> **Assignment**: Set down exactly the lines in the records below that run from the line with "Privacy Policy (973, 2242)" to the line with "[2025 Ducati DIAVEL V4 BLACK] (758, 1327)", inclusive, and nothing more.

---------- Records provided

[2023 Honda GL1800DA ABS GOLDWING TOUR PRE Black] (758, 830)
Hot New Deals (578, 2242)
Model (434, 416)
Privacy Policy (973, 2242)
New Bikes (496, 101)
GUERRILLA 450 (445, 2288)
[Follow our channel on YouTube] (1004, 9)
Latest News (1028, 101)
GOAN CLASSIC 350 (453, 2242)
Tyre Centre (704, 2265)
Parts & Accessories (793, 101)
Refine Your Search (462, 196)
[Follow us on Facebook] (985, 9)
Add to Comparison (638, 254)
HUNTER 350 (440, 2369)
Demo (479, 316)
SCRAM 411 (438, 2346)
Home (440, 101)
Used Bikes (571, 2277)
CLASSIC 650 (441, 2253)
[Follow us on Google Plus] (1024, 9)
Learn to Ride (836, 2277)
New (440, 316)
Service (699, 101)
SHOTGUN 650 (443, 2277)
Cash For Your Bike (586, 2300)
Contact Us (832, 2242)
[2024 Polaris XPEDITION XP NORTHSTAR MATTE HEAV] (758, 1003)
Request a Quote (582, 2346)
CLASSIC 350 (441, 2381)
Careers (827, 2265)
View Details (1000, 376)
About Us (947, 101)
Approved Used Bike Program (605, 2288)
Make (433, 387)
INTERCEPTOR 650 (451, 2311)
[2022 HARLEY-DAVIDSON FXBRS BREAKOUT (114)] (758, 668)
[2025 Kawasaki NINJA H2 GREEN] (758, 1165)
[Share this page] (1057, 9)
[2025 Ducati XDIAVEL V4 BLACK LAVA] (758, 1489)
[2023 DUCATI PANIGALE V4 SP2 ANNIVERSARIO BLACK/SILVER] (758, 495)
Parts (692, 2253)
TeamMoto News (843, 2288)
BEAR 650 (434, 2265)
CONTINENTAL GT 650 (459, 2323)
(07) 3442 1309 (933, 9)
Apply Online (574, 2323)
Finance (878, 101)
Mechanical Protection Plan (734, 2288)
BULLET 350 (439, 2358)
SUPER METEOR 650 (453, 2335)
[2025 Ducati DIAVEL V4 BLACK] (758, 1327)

--------------------
---------- Records provided

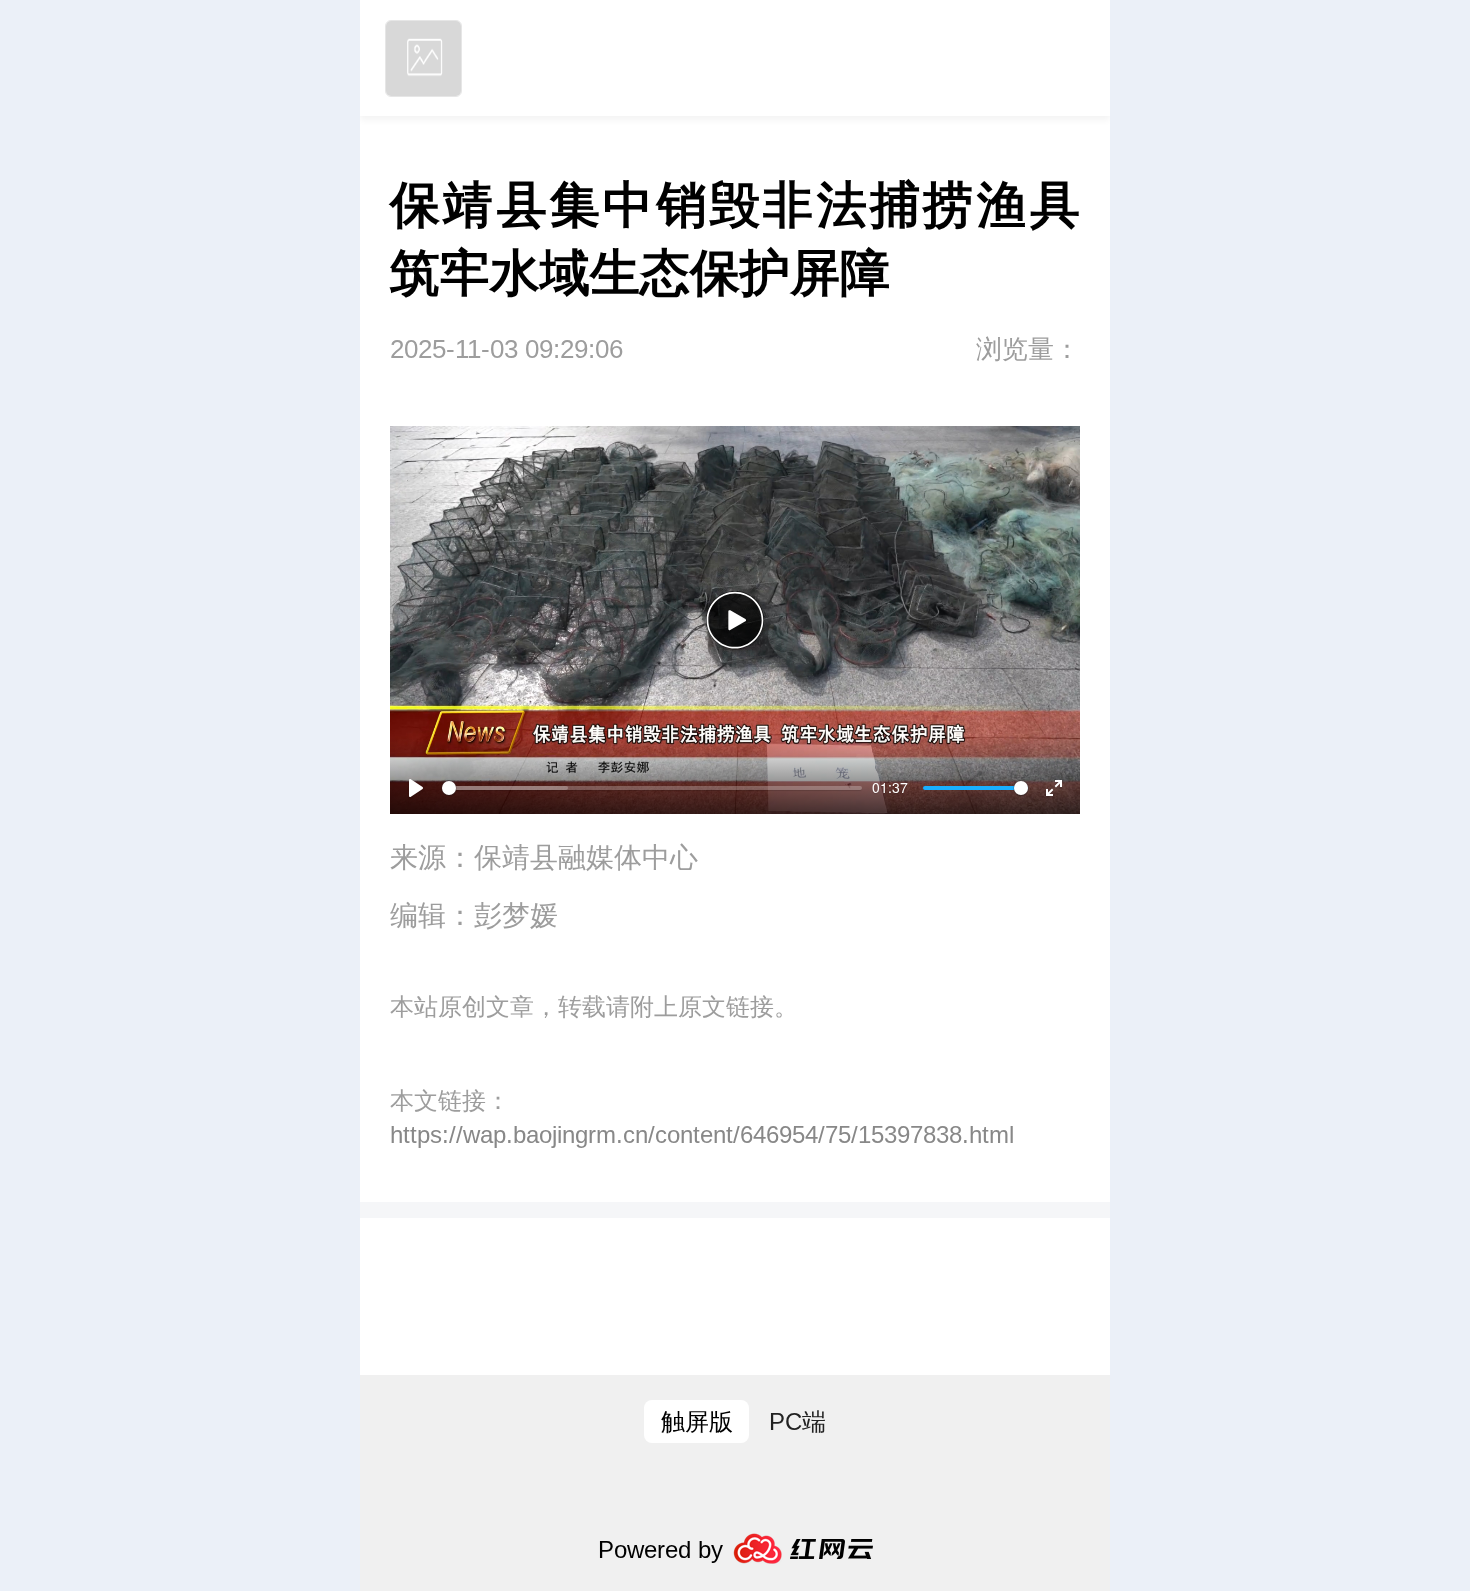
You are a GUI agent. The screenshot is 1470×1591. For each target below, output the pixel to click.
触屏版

--------------------
---------- Records provided

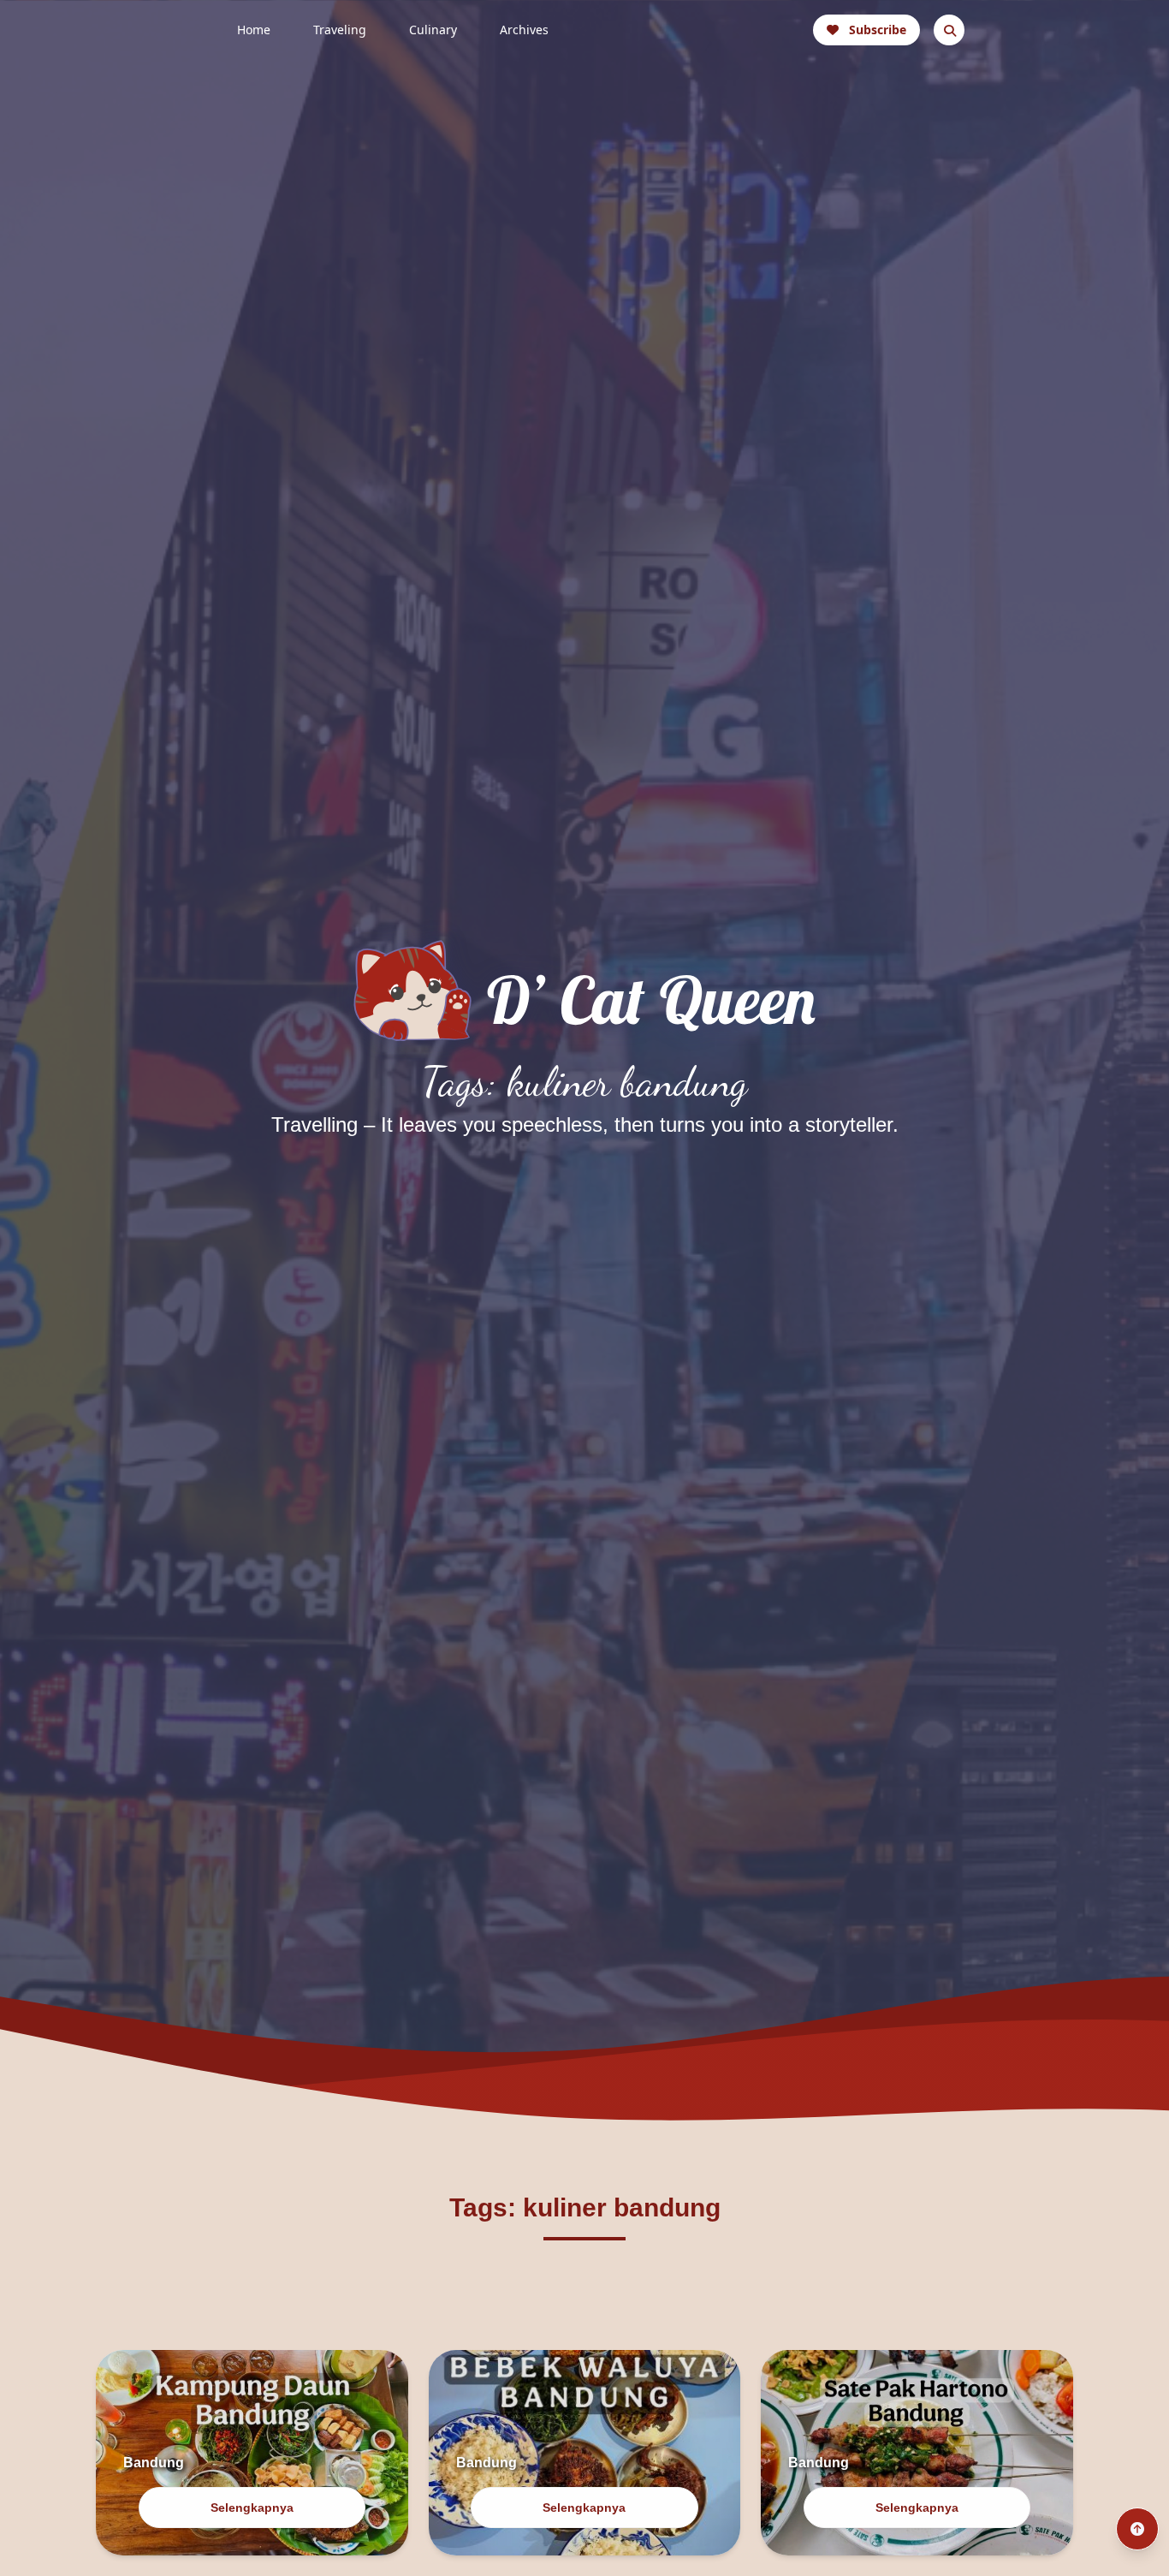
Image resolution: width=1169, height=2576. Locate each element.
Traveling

--------------------

> **Solution below**:
Privacy Policy (973, 2242)
New Bikes (496, 101)
GUERRILLA 450 (445, 2288)
[Follow our channel on YouTube] (1004, 9)
Latest News (1028, 101)
GOAN CLASSIC 350 (453, 2242)
Tyre Centre (704, 2265)
Parts & Accessories (793, 101)
Refine Your Search (462, 196)
[Follow us on Facebook] (985, 9)
Add to Comparison (638, 254)
HUNTER 350 (440, 2369)
Demo (479, 316)
SCRAM 411 (438, 2346)
Home (440, 101)
Used Bikes (571, 2277)
CLASSIC 650 (441, 2253)
[Follow us on Google Plus] (1024, 9)
Learn to Ride (836, 2277)
New (440, 316)
Service (699, 101)
SHOTGUN 650 (443, 2277)
Cash For Your Bike (586, 2300)
Contact Us (832, 2242)
[2024 Polaris XPEDITION XP NORTHSTAR MATTE HEAV] (758, 1003)
Request a Quote (582, 2346)
CLASSIC 350 (441, 2381)
Careers (827, 2265)
View Details (1000, 376)
About Us (947, 101)
Approved Used Bike Program (605, 2288)
Make (433, 387)
INTERCEPTOR 650 (451, 2311)
[2022 HARLEY-DAVIDSON FXBRS BREAKOUT (114)] (758, 668)
[2025 Kawasaki NINJA H2 GREEN] (758, 1165)
[Share this page] (1057, 9)
[2025 Ducati XDIAVEL V4 BLACK LAVA] (758, 1489)
[2023 DUCATI PANIGALE V4 SP2 ANNIVERSARIO BLACK/SILVER] (758, 495)
Parts (692, 2253)
TeamMoto News (843, 2288)
BEAR 650 (434, 2265)
CONTINENTAL GT 650 (459, 2323)
(07) 3442 1309 (933, 9)
Apply Online (574, 2323)
Finance (878, 101)
Mechanical Protection Plan (734, 2288)
BULLET 350 (439, 2358)
SUPER METEOR 650 (453, 2335)
[2025 Ducati DIAVEL V4 BLACK] (758, 1327)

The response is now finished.